United States v. Cox, 957 F.2d 264, 267 (6th Cir. 1992) (per curiam) (sustaining conviction under 18 U.S.C. § 875(c));accord United States v. Morrison, 153 F.3d 34, 57 (2d Cir. 1998) (same); United States v. Fulmer, 108 F.3d 1486, 1501-02 (1st Cir. 1997) (sustaining conviction under 18 U.S.C. § 115(a)(1)(B)). Moreover, the need to demonstrate the context in which Viefhaus uttered his remarks rendered much of the evidence of Viefhaus' racial hostility intrinsic to the crime charged in the indictment.See United States v. O'Brien, 131 F.3d 1428, 1432 (10th Cir. 1997) ("It is well settled that Rule 404(b) does not apply to other act evidence that is intrinsic to the crime charged, and that other act evidence is intrinsic when the evidence of the other act and the evidence of the crime charged are inextricably intertwined.") (quotations and alternations omitted).

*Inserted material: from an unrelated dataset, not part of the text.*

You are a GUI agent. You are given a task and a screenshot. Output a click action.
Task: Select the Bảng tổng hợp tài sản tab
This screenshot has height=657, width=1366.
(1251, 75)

In attempting to demonstrate that Viefhaus' message regarding the imminent bombing of fifteen cities was a "true threat," the government sought to show such violence represented the culmination of considerable planning for a racial holy war. The escalating rhetoric of the hotline messages, along with the racist and inflammatory literature and materials found in the house, helped establish that Viefhaus believed a "racial conflagration" was on the horizon. The only way a jury could properly assess the sincerity of Viefhaus' beliefs, as well as the likely effect Viefhaus' message would have on an objective listener, was to examine the circumstances in which the comments were made. Although admission of this evidence was harmful to Viefhaus, its probative value outweighed any prejudicial effect.See Fed.R.Evid. 403 ("evidence may be excluded if its probative value is substantially outweighed by the danger of unfair prejudice"). The district court did not abuse its discretion in its evidentiary rulings. Further, even if some of the evidence was not admissible under 404(b), its introduction was harmless in light of the overwhelming evidence of Viefhaus' guilt. See United States v. Oberle, 136 F.3d 1414, 1419 (10th Cir.) (district court's improper admission of evidence in contravention of Rule 404(b) constitutes harmless error where record contains "substantial evidence of defendant's guilt"), cert. denied, 119 S.Ct. 197 (1998).